For most musicians, having the best part of your live show being the inter-song banter could be a sign to find another line of work. Matt Nathanson’s being doing it successfully for years, though, cultivating an onstage persona that is equal parts troubled, forlorn and unabashedly geeky. That only the first two characteristics are present in his songs is the bad part.
The onstage banter is not something new for him, though. He has mastered it to an art, easily weaving in an interaction with an overzealous fan that lead to a spontaneous song called, fittingly enough, “Donkeypunch.” Even though it was a joke it was paunchy and confident, the perfect foil to his songs.

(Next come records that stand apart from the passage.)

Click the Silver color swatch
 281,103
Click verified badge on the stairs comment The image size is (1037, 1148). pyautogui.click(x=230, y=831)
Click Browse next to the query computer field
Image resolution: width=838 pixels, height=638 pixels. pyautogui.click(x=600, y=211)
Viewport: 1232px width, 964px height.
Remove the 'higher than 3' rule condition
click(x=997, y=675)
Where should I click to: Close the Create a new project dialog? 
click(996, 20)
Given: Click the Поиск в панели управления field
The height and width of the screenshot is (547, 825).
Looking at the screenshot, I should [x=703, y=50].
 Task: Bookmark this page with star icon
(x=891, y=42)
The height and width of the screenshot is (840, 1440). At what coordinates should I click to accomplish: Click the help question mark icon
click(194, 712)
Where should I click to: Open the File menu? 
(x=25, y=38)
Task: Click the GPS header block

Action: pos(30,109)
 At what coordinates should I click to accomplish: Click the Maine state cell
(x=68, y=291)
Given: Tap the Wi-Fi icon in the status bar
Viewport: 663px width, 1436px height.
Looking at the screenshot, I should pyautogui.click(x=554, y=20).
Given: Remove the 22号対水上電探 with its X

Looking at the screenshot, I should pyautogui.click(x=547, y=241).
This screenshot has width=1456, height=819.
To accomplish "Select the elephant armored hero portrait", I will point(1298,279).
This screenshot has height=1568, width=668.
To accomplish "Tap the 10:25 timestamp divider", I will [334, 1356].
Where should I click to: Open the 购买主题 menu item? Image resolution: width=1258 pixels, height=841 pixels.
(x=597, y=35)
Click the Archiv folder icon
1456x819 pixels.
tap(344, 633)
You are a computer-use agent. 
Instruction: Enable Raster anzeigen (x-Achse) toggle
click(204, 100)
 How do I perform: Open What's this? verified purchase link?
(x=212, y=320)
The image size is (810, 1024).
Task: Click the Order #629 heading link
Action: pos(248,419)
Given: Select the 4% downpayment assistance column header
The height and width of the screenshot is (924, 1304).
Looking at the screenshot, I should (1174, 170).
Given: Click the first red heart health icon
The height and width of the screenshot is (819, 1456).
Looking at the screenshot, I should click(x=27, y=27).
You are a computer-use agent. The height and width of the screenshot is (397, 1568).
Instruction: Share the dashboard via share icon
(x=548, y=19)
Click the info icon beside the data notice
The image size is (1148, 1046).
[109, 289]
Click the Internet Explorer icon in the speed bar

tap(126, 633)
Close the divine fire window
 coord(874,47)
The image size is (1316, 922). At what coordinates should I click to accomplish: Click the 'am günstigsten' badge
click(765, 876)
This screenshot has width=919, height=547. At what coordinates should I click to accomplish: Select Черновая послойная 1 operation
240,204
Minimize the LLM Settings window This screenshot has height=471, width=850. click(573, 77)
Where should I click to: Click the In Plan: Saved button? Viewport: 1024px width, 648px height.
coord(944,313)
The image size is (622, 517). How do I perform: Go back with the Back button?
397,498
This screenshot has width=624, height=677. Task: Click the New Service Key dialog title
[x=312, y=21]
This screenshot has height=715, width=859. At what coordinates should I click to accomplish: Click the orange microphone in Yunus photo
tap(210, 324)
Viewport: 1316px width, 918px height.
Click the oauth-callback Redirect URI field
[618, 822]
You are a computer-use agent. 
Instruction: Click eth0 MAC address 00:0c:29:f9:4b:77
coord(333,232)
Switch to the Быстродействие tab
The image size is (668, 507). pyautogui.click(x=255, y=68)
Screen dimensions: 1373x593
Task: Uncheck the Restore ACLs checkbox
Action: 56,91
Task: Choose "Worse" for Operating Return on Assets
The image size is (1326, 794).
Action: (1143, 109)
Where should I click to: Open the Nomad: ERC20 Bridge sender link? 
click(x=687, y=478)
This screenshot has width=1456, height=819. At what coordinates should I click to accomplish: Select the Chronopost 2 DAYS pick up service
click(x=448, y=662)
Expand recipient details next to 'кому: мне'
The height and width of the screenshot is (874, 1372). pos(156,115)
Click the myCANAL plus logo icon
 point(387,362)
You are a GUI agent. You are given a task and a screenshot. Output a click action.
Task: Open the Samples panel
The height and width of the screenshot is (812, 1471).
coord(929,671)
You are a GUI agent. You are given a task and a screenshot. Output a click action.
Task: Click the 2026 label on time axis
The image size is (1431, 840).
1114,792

Nathanson at times seems to realize these foibles. He clearly enjoys being onstage, moving along swiftly to the beat, a sharp contrast to his opening act the plaintive Cary Brothers. His live versions were much more upbeat than their album counterparts, his band clearly asserting itself and also helped by the sharp acoustics of the Canopy Club. They are still, though, sometimes underwritten: too autobiographical and sometimes unnecessary. Nonetheless, Nathanson always knows how to find a catchy melody, making even the worst of his songs fun to listen to.
What made “Donkeypunch” more surprising was that it is not Nathanson’s natural persona, which is almost the anti-rocker. He wears unassuming clothes, eschews the preening and cocksure attitude of a rockstar for a lower key love-fest with his fans. When he does becoming assuming and engaged, it’s almost brilliant. His song “Angels,” a short opener to his album Beneath These Fireworks became a power ballad live. It was lush and powerful and almost forgetful of how bashful and innocent the lyrics are.
The show peaked with his single “Car Crash,” an example of finely crafted power pop. With a full band Nathanson let go and absorbed the moment. It was a sight, different certainly from the jokey young man, and much better than any banter about his television habits.